In the 31 Books in 30 Days series leading up to the March 14 announcement of the 2018 National Book Critics Circle award winners, NBCC board members review the 31 finalists. Today, NBCC board member Carlin Romano offers an appreciation of nonfiction finalist Greg Lukianoff and Jonathan Haidt’s The Coddling of the American Mind: How Good Intentions and Bad Ideas are Setting Up a Generation for Failure (Penguin Press).
Pity the much-abused American mind. University of Chicago philosopher Allan Bloom famously declared it closed. Johns Hopkins humanities professor William Egginton recently deemed it splintered. And now free-speech champion Greg Lukianoff and NYU social psychologist Jonathan Haidt contend that it’s “coddled.”

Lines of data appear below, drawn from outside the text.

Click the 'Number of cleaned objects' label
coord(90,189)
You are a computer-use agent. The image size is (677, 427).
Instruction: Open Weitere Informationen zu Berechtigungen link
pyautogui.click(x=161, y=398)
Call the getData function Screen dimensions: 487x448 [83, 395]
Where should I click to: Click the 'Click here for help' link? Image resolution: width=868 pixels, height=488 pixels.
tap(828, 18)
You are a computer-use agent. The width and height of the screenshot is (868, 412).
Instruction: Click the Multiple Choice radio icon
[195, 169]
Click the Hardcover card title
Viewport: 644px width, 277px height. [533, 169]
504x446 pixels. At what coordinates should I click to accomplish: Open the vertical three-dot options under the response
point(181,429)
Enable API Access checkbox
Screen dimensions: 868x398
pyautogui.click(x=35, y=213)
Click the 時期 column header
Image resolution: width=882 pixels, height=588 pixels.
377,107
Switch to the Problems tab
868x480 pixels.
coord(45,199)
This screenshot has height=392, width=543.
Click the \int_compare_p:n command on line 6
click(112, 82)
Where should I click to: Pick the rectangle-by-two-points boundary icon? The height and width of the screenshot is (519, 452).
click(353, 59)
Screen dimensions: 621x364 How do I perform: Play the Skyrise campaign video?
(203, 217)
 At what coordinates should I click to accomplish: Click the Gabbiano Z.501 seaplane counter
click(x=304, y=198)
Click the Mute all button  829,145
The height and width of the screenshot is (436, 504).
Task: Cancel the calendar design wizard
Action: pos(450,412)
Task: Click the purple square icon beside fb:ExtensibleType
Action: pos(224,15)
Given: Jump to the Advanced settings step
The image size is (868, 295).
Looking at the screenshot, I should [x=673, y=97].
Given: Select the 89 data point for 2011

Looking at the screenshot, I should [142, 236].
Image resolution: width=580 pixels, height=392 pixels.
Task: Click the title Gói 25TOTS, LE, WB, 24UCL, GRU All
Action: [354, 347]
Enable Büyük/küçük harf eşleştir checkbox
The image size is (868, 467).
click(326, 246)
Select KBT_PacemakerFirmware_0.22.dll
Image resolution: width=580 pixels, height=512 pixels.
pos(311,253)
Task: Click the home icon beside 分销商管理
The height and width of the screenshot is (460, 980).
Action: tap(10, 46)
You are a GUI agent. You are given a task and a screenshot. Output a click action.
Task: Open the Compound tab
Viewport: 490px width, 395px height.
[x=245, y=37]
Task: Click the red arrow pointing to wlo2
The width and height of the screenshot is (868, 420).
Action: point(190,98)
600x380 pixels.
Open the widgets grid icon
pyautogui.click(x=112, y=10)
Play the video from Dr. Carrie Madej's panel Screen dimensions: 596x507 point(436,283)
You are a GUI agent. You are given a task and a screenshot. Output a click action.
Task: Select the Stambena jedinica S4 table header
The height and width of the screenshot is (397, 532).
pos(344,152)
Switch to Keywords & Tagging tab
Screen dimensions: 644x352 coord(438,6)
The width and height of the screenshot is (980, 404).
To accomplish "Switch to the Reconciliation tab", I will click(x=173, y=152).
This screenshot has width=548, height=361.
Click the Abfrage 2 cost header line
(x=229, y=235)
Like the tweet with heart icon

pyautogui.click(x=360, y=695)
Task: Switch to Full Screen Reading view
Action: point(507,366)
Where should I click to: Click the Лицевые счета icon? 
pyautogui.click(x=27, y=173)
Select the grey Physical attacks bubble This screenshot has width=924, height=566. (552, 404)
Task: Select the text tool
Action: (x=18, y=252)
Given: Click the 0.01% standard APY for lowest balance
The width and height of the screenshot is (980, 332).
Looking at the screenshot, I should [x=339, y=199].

Well, maybe that’s not the best verb. Lukianoff and Haidt express reservations about the word in their Introduction, explaining they don’t like the implication that “children today are pampered, spoiled and lazy, because that is not accurate.” Lukianoff has told interviewers he prefers his book’s subtitle to its title because the crisis is not the spoiling of “snowflake” Internet-generation (I-Gen) students.
The real problem, the authors argue, is “overprotection” by adults—we’re undermining I-Gen students by encasing them in a culture of “safetyism.” They’re walled off from “microaggressions, “protected by “trigger warnings,” “bias hotlines” and crackdowns on even mildly offensive speech. In doing so, Lukianoff and Haidt warn, we incapacitate this latest generation, making it difficult for them to confront the diverse challenges of the real world.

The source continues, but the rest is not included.